> **TASK PROMPT**: Go through the entries and count the lines with the string "left" in them. Give only that number.

[Stored dataset items]
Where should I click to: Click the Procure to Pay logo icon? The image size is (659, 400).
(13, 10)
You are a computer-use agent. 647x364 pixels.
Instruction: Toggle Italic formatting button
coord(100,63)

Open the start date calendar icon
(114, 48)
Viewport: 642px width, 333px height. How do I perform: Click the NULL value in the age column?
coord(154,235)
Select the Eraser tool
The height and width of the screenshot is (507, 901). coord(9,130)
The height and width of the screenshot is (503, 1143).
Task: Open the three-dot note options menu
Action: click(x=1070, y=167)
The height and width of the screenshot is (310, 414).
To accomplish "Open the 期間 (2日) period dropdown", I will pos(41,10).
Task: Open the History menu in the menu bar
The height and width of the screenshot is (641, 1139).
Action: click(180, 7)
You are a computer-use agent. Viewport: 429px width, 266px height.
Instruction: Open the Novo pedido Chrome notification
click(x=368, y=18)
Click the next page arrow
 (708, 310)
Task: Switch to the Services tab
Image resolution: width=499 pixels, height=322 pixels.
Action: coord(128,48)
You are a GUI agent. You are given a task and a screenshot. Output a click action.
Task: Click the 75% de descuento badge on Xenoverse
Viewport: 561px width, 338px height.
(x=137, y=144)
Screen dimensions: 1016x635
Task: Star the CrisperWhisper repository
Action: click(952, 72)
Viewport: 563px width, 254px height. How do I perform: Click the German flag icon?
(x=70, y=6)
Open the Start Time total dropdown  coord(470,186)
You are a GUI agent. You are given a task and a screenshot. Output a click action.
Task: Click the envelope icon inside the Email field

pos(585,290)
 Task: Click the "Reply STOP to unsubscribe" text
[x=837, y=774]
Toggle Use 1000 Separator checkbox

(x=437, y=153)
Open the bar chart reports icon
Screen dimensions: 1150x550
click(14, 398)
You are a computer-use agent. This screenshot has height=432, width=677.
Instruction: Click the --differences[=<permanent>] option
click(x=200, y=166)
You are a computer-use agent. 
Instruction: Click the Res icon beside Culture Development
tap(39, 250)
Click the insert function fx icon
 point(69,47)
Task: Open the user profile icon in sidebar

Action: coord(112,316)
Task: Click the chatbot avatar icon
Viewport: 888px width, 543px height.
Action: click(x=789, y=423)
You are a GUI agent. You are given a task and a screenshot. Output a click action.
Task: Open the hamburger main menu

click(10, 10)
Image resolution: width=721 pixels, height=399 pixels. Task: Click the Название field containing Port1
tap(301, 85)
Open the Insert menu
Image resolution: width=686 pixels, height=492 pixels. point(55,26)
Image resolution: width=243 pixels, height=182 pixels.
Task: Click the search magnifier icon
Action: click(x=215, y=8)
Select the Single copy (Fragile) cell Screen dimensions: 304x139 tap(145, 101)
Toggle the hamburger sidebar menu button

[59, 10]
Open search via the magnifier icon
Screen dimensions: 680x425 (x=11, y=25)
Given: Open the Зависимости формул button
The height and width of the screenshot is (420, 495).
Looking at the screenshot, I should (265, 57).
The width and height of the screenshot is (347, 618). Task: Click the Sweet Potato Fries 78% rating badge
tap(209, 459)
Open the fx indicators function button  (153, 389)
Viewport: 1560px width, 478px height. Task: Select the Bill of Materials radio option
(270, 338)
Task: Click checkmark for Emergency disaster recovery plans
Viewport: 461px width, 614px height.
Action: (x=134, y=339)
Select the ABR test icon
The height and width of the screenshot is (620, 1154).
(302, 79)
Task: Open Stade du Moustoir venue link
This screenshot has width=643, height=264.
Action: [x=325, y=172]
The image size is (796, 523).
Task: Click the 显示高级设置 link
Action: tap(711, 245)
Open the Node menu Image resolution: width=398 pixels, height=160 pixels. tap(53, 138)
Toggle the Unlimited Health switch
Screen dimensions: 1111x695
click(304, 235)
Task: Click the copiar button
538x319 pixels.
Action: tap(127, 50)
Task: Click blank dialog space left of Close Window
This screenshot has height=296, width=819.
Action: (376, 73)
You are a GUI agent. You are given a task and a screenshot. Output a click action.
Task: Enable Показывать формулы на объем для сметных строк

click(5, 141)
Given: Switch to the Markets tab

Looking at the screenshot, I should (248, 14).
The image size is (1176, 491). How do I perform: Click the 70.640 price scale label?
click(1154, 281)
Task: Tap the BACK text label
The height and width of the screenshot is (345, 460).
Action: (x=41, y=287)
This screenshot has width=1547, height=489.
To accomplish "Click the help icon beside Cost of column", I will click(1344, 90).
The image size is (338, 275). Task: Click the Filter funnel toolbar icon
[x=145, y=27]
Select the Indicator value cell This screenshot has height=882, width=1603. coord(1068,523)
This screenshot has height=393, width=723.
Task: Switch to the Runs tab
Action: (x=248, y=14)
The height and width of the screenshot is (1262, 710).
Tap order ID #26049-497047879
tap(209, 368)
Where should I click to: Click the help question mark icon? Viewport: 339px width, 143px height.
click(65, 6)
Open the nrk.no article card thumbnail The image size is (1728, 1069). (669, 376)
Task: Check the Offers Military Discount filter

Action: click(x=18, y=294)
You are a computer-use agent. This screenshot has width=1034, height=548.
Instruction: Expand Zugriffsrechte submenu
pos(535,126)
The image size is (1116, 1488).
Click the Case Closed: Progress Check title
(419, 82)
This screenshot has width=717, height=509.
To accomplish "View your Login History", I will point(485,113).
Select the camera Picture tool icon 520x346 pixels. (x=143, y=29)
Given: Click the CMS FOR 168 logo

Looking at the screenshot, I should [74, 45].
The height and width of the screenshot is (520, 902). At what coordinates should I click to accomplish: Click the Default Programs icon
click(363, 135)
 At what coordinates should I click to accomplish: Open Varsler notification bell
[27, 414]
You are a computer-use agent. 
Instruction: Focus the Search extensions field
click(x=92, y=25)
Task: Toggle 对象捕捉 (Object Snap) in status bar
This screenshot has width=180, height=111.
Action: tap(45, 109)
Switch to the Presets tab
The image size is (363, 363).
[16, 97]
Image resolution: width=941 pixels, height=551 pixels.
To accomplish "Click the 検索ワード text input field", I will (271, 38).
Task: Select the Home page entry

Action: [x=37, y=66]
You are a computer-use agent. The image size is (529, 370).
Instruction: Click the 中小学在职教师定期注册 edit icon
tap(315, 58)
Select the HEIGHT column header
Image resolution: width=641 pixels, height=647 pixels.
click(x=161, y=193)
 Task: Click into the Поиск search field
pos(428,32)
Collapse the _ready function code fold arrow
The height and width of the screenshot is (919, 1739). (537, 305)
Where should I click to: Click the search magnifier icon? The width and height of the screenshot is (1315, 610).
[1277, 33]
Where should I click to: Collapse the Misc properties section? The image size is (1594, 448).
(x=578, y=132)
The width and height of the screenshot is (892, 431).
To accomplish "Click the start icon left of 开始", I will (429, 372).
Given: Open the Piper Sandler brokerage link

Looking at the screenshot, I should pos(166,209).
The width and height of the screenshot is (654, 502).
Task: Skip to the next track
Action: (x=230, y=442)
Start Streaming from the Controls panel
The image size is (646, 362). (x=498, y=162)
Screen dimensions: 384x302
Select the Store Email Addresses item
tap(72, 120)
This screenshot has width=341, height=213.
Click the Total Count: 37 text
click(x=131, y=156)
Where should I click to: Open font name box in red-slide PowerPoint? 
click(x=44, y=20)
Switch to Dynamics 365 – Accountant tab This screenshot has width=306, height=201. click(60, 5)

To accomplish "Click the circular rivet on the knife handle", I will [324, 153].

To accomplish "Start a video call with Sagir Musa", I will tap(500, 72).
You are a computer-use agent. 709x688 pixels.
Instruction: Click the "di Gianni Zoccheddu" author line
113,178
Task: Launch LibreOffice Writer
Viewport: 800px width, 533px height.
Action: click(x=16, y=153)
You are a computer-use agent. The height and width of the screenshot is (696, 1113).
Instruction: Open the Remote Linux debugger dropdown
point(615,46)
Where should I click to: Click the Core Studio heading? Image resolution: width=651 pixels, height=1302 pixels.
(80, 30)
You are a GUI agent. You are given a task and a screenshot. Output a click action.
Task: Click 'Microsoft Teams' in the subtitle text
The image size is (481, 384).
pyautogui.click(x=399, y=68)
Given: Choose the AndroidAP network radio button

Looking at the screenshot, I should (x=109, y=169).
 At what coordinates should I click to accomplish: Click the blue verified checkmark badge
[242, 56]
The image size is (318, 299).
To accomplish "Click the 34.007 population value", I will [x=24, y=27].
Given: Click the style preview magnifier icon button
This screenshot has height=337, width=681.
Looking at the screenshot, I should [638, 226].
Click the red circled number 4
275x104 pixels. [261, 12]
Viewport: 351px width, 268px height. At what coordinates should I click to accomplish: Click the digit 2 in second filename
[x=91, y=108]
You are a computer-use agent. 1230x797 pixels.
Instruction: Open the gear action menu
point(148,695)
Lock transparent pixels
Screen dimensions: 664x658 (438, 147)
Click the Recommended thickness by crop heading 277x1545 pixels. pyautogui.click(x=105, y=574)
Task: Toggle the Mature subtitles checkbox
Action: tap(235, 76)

> **EXERCISE SOLUTION**: 2